While we do not want to present a threat to public safety, it is our First Amendment right—our duty—to chronicle the events of these trying times. To leave the entire downtown area without any journalistic presence doesn’t just hurt the freedom of the press, it damages the public’s right to know and the transparency of both the police department and anyone who might be out tonight.

I respectfully ask that the city—as the police departments in Los Angeles, Omaha, Minneapolis, Phoenix and a number of other cities have—to add a media exemption to tonight’s curfew effective immediately. Failing that, we’d like to embed with the police for the night. If the concern is the police won’t know where we are, we are willing to be with them throughout the night.

I hope you will strongly consider both/either of these options. Alternatives like this have been negotiated in cities from Minneapolis to Los Angeles in recent days.

Again, thank you for your work in the past few days. You are doing your jobs. Please allow us to do ours.

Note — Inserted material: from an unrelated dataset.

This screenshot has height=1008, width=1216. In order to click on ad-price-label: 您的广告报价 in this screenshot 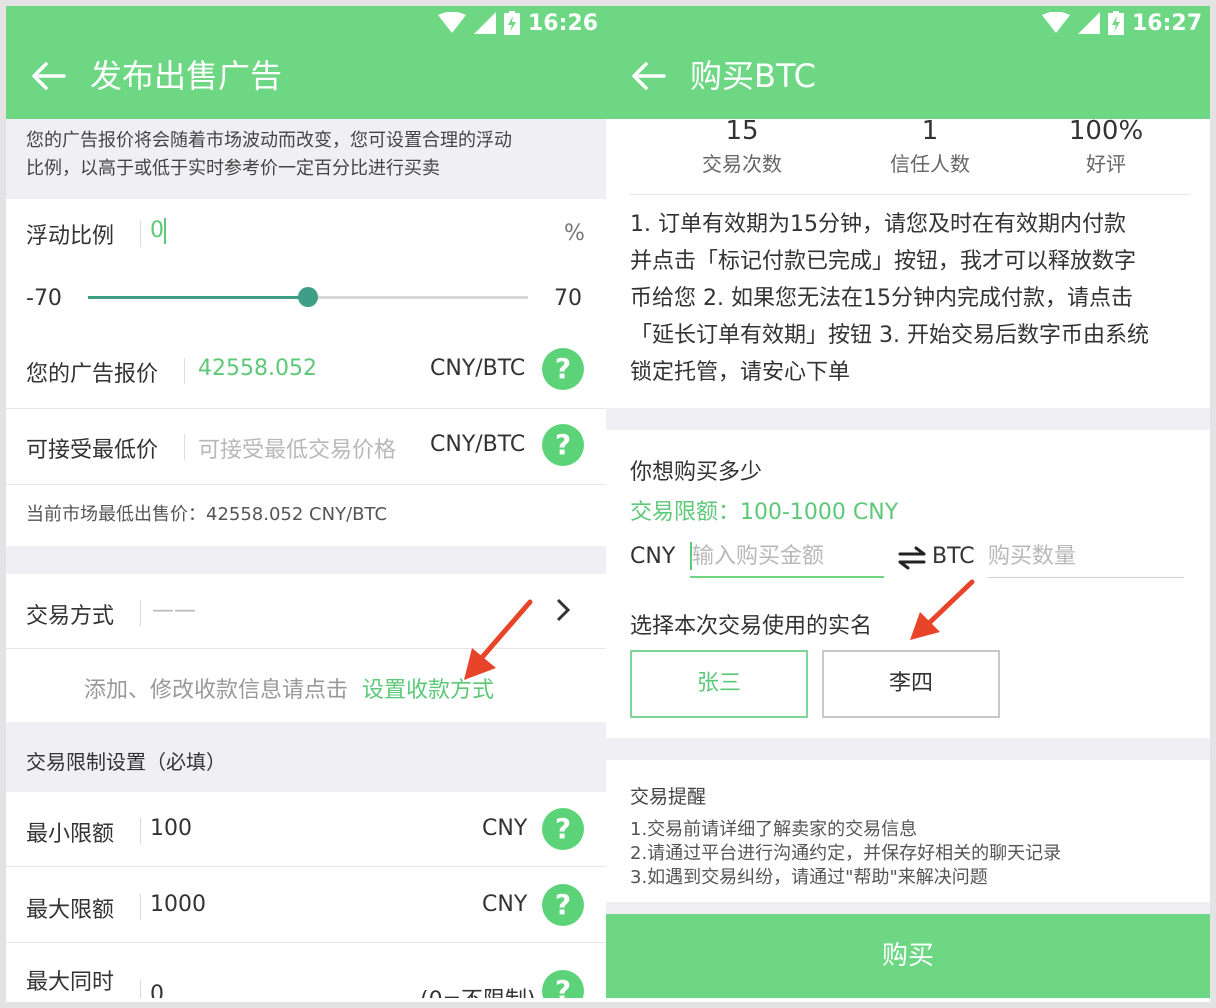, I will do `click(92, 374)`.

WOIO posted the letter and it got reaction from across the country, according to the station.

And two hours after it posted, Cleveland Mayor Frank Jackson reversed the decision, saying the media has never had to abide by curfew restrictions in the past.

“If you’re credentialed, and you’re a reporter and you’re credentialed, and particularly if we know who you are, then you can come in and report, report on whatever you see. We have not disallowed that in the past, and we’re not disallowing that going forward,” he said.